X = [{'bfdfb839adcb0d65'; 'bfd321a3cac82310'; '3fb2c901e3881e76'; '3fb959e84cffb53c'; 'bfd923574c548c76'; '3fe981e5460e628b'; 'bfe7593e647c9500'; 'bfd55218cb48782c'; 'bfb57515d9d721ea'},{'bfda0bf3eb4e5e1f';'bfd02ec349ca53a6';'bfe1c0d9dc202bd9';'3fe1a377131e0780';'bfe7ab8801039f07';'bfd1b76e89bc11be';'bfdb627dc0bf7d18';'3fb5af7472630848';'bfd0037068afd465'},{'bfd006ac63b40e10';'bfc3ab314a6ec61d';'bfc899de29ec8743';'bfa917a53710fed7';'bfadeb4364115031';'bfb8f8c624152c92';'bfe795f55efb725e';'bfd889dc052eea54';'bfdae40a6f5173fe'},{'3fbcd57cb673f3ac';'3fb49223b6e644a5';'bf93c6b5d66aa0bf';'bfe3b36f41a123b8';'bfdda90174dffdf2';'3fbaccedbe038737';'3fdba4c532c5ae6e';'3fdbd8b357eb9272';'bfb1c9491e77042e'}]

Y =zeros(3,3);
for N = 0:3
  for col = 0:2
    for row = 0:2
        Y(row + 1, col + 1)=hex2num(X{N*9+col*3+row+1});
    end
  end

  Original = Y

  [U, S, V] = svd (Y);

  Reconstructed = U * S * V'

  Diff = Original - Reconstructed

end
robertsonj3 commented 11 months ago

I have reduced the example for this issue.
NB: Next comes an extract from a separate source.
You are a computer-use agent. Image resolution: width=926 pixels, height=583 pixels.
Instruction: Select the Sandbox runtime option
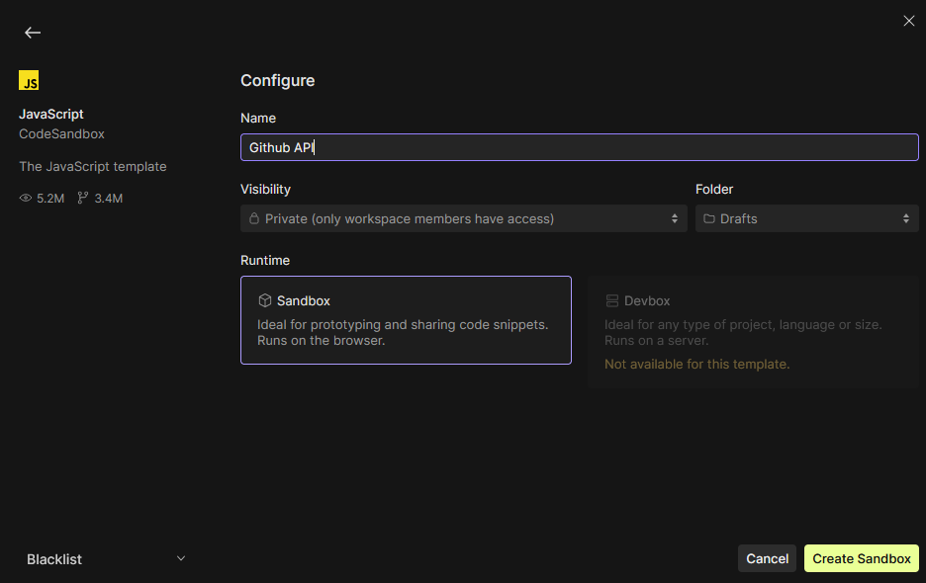tap(406, 320)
I can update the test cases to flag this issue, but I don't know the SVD algorithm well enough to find the issue. Can anyone help with this issue or point me toward the documentation for the algorithm.

#[macro_use]
extern crate approx;

fn main() {
    let m = nalgebra::dmatrix![
        -0.49561922046651424, 0.09902812843184433, -0.7296440088872771;
        -0.29892821123989766, -0.3927820439732338, -0.3331357941805233;
        0.07337962918256288,  0.7971063965115531, -0.0838178307377643
    ];

    let svd = m.clone().svd(true, true);
    let m2 = svd.recompose().unwrap();
    assert_relative_eq!(&m, &m2, epsilon = 1e-5);
}

The epsilon value was selected to match the test cases in nalgebra.